> _PROMPT_: Each entry must be restated word for word, with nothing omitted.

> _SOURCE MATERIAL_:

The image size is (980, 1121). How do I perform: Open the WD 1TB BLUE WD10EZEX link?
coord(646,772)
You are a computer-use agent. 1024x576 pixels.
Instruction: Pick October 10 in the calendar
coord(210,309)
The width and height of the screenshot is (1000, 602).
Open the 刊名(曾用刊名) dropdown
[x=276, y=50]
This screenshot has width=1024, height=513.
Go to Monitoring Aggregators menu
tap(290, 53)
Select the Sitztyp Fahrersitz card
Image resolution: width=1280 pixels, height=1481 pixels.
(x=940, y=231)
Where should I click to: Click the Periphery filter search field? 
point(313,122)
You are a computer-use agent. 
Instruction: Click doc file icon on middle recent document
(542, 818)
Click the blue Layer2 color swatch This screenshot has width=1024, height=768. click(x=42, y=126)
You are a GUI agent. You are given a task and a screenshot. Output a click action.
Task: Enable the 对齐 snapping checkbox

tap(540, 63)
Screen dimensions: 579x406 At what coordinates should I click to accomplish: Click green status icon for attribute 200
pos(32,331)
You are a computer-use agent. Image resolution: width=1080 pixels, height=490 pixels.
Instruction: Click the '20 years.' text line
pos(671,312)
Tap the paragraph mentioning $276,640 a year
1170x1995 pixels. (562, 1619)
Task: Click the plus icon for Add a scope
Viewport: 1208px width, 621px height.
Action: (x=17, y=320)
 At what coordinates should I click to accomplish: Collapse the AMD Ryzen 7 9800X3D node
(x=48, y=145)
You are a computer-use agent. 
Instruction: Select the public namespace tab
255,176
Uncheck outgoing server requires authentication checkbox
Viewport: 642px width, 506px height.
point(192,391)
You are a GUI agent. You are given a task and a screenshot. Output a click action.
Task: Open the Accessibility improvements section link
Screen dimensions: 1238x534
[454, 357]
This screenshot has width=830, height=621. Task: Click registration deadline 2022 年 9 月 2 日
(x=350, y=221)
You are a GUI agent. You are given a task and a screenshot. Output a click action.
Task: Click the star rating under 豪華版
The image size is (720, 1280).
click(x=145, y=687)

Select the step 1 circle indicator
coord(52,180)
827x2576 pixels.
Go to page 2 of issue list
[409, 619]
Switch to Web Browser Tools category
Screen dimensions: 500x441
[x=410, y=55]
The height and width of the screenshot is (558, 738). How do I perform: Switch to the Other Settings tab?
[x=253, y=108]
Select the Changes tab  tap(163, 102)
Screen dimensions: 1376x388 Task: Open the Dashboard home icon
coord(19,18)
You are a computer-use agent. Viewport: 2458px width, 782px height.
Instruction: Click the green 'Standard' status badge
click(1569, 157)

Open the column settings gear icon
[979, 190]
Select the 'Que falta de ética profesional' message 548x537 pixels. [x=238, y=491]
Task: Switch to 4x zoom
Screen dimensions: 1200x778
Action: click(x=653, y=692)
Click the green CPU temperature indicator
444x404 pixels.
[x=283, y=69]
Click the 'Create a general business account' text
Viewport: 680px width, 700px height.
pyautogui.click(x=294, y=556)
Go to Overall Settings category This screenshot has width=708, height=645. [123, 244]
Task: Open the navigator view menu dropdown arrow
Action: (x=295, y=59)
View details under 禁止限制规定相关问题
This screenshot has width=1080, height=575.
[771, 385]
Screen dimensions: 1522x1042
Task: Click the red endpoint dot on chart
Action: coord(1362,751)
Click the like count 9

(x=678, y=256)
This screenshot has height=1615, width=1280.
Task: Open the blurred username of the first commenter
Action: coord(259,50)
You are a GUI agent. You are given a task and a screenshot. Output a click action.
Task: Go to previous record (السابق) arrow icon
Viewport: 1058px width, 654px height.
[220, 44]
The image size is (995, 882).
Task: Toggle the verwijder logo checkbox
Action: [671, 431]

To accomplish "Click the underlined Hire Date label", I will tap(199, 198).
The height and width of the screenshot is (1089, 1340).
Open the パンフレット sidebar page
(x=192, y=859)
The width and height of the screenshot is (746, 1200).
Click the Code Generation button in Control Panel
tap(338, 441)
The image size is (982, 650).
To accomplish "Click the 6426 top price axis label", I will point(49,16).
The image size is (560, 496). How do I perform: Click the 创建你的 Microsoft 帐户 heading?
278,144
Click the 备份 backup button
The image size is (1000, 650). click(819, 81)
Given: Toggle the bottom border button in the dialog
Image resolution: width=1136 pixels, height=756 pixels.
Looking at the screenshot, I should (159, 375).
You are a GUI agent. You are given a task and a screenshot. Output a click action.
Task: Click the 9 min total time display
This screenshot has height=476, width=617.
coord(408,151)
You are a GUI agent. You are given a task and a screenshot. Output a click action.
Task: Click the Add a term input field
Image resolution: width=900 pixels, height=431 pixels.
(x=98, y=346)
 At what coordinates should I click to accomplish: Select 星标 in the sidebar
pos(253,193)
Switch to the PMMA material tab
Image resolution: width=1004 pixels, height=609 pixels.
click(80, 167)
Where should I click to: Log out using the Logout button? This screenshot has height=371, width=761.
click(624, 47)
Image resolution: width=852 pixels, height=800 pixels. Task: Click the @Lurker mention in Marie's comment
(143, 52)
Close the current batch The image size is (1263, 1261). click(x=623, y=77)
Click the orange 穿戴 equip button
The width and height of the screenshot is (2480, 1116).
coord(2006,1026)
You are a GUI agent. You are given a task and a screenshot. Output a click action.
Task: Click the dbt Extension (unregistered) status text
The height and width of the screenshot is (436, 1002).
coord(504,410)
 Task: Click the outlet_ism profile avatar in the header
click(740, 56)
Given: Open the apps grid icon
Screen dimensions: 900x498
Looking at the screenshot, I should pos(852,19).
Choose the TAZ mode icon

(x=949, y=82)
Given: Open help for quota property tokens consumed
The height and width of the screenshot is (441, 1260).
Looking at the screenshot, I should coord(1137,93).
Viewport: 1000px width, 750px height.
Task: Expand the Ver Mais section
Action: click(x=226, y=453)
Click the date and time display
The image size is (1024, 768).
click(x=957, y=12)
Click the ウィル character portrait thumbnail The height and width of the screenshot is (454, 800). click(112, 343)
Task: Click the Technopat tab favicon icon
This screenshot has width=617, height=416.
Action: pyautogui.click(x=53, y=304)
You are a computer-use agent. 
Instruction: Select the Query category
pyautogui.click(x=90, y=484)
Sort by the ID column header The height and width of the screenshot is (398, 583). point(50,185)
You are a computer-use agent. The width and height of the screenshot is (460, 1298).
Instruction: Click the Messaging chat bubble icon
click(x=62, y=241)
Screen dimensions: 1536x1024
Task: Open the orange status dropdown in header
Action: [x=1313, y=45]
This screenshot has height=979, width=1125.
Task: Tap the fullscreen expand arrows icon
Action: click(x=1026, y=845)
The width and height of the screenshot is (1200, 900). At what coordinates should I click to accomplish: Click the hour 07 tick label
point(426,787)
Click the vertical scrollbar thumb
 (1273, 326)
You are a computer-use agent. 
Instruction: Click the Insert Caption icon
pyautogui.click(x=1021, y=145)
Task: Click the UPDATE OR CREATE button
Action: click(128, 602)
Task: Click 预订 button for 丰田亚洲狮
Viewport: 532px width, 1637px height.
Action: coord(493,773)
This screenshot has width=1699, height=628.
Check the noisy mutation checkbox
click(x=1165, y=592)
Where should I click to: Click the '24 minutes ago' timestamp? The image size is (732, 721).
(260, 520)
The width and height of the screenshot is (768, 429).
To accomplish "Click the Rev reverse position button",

> _EXERCISE RESULT_:
The image size is (980, 1121). How do I perform: Open the WD 1TB BLUE WD10EZEX link?
coord(646,772)
You are a computer-use agent. 1024x576 pixels.
Instruction: Pick October 10 in the calendar
coord(210,309)
The width and height of the screenshot is (1000, 602).
Open the 刊名(曾用刊名) dropdown
[x=276, y=50]
This screenshot has width=1024, height=513.
Go to Monitoring Aggregators menu
tap(290, 53)
Select the Sitztyp Fahrersitz card
Image resolution: width=1280 pixels, height=1481 pixels.
(x=940, y=231)
Where should I click to: Click the Periphery filter search field? 
point(313,122)
You are a computer-use agent. 
Instruction: Click doc file icon on middle recent document
(542, 818)
Click the blue Layer2 color swatch This screenshot has width=1024, height=768. click(x=42, y=126)
You are a GUI agent. You are given a task and a screenshot. Output a click action.
Task: Enable the 对齐 snapping checkbox

tap(540, 63)
Screen dimensions: 579x406 At what coordinates should I click to accomplish: Click green status icon for attribute 200
pos(32,331)
You are a computer-use agent. Image resolution: width=1080 pixels, height=490 pixels.
Instruction: Click the '20 years.' text line
pos(671,312)
Tap the paragraph mentioning $276,640 a year
1170x1995 pixels. (562, 1619)
Task: Click the plus icon for Add a scope
Viewport: 1208px width, 621px height.
Action: (x=17, y=320)
 At what coordinates should I click to accomplish: Collapse the AMD Ryzen 7 9800X3D node
(x=48, y=145)
You are a computer-use agent. 
Instruction: Select the public namespace tab
255,176
Uncheck outgoing server requires authentication checkbox
Viewport: 642px width, 506px height.
point(192,391)
You are a GUI agent. You are given a task and a screenshot. Output a click action.
Task: Open the Accessibility improvements section link
Screen dimensions: 1238x534
[454, 357]
This screenshot has width=830, height=621. Task: Click registration deadline 2022 年 9 月 2 日
(x=350, y=221)
You are a GUI agent. You are given a task and a screenshot. Output a click action.
Task: Click the star rating under 豪華版
The image size is (720, 1280).
click(x=145, y=687)

Select the step 1 circle indicator
coord(52,180)
827x2576 pixels.
Go to page 2 of issue list
[409, 619]
Switch to Web Browser Tools category
Screen dimensions: 500x441
[x=410, y=55]
The height and width of the screenshot is (558, 738). How do I perform: Switch to the Other Settings tab?
[x=253, y=108]
Select the Changes tab  tap(163, 102)
Screen dimensions: 1376x388 Task: Open the Dashboard home icon
coord(19,18)
You are a computer-use agent. Viewport: 2458px width, 782px height.
Instruction: Click the green 'Standard' status badge
click(1569, 157)

Open the column settings gear icon
[979, 190]
Select the 'Que falta de ética profesional' message 548x537 pixels. [x=238, y=491]
Task: Switch to 4x zoom
Screen dimensions: 1200x778
Action: click(x=653, y=692)
Click the green CPU temperature indicator
444x404 pixels.
[x=283, y=69]
Click the 'Create a general business account' text
Viewport: 680px width, 700px height.
pyautogui.click(x=294, y=556)
Go to Overall Settings category This screenshot has width=708, height=645. [123, 244]
Task: Open the navigator view menu dropdown arrow
Action: (x=295, y=59)
View details under 禁止限制规定相关问题
This screenshot has width=1080, height=575.
[771, 385]
Screen dimensions: 1522x1042
Task: Click the red endpoint dot on chart
Action: coord(1362,751)
Click the like count 9

(x=678, y=256)
This screenshot has height=1615, width=1280.
Task: Open the blurred username of the first commenter
Action: coord(259,50)
You are a GUI agent. You are given a task and a screenshot. Output a click action.
Task: Go to previous record (السابق) arrow icon
Viewport: 1058px width, 654px height.
[220, 44]
The image size is (995, 882).
Task: Toggle the verwijder logo checkbox
Action: [671, 431]

To accomplish "Click the underlined Hire Date label", I will tap(199, 198).
The height and width of the screenshot is (1089, 1340).
Open the パンフレット sidebar page
(x=192, y=859)
The width and height of the screenshot is (746, 1200).
Click the Code Generation button in Control Panel
tap(338, 441)
The image size is (982, 650).
To accomplish "Click the 6426 top price axis label", I will point(49,16).
The image size is (560, 496). How do I perform: Click the 创建你的 Microsoft 帐户 heading?
278,144
Click the 备份 backup button
The image size is (1000, 650). click(819, 81)
Given: Toggle the bottom border button in the dialog
Image resolution: width=1136 pixels, height=756 pixels.
Looking at the screenshot, I should (159, 375).
You are a GUI agent. You are given a task and a screenshot. Output a click action.
Task: Click the 9 min total time display
This screenshot has height=476, width=617.
coord(408,151)
You are a GUI agent. You are given a task and a screenshot. Output a click action.
Task: Click the Add a term input field
Image resolution: width=900 pixels, height=431 pixels.
(x=98, y=346)
 At what coordinates should I click to accomplish: Select 星标 in the sidebar
pos(253,193)
Switch to the PMMA material tab
Image resolution: width=1004 pixels, height=609 pixels.
click(80, 167)
Where should I click to: Log out using the Logout button? This screenshot has height=371, width=761.
click(624, 47)
Image resolution: width=852 pixels, height=800 pixels. Task: Click the @Lurker mention in Marie's comment
(143, 52)
Close the current batch The image size is (1263, 1261). click(x=623, y=77)
Click the orange 穿戴 equip button
The width and height of the screenshot is (2480, 1116).
coord(2006,1026)
You are a GUI agent. You are given a task and a screenshot. Output a click action.
Task: Click the dbt Extension (unregistered) status text
The height and width of the screenshot is (436, 1002).
coord(504,410)
 Task: Click the outlet_ism profile avatar in the header
click(740, 56)
Given: Open the apps grid icon
Screen dimensions: 900x498
Looking at the screenshot, I should pos(852,19).
Choose the TAZ mode icon

(x=949, y=82)
Given: Open help for quota property tokens consumed
The height and width of the screenshot is (441, 1260).
Looking at the screenshot, I should coord(1137,93).
Viewport: 1000px width, 750px height.
Task: Expand the Ver Mais section
Action: click(x=226, y=453)
Click the date and time display
The image size is (1024, 768).
click(x=957, y=12)
Click the ウィル character portrait thumbnail The height and width of the screenshot is (454, 800). click(112, 343)
Task: Click the Technopat tab favicon icon
This screenshot has width=617, height=416.
Action: pyautogui.click(x=53, y=304)
You are a computer-use agent. 
Instruction: Select the Query category
pyautogui.click(x=90, y=484)
Sort by the ID column header The height and width of the screenshot is (398, 583). point(50,185)
You are a computer-use agent. The width and height of the screenshot is (460, 1298).
Instruction: Click the Messaging chat bubble icon
click(x=62, y=241)
Screen dimensions: 1536x1024
Task: Open the orange status dropdown in header
Action: [x=1313, y=45]
This screenshot has height=979, width=1125.
Task: Tap the fullscreen expand arrows icon
Action: click(x=1026, y=845)
The width and height of the screenshot is (1200, 900). At what coordinates should I click to accomplish: Click the hour 07 tick label
point(426,787)
Click the vertical scrollbar thumb
 (1273, 326)
You are a computer-use agent. 
Instruction: Click the Insert Caption icon
pyautogui.click(x=1021, y=145)
Task: Click the UPDATE OR CREATE button
Action: click(128, 602)
Task: Click 预订 button for 丰田亚洲狮
Viewport: 532px width, 1637px height.
Action: coord(493,773)
This screenshot has width=1699, height=628.
Check the noisy mutation checkbox
click(x=1165, y=592)
Where should I click to: Click the '24 minutes ago' timestamp? The image size is (732, 721).
(260, 520)
The width and height of the screenshot is (768, 429).
To accomplish "Click the Rev reverse position button",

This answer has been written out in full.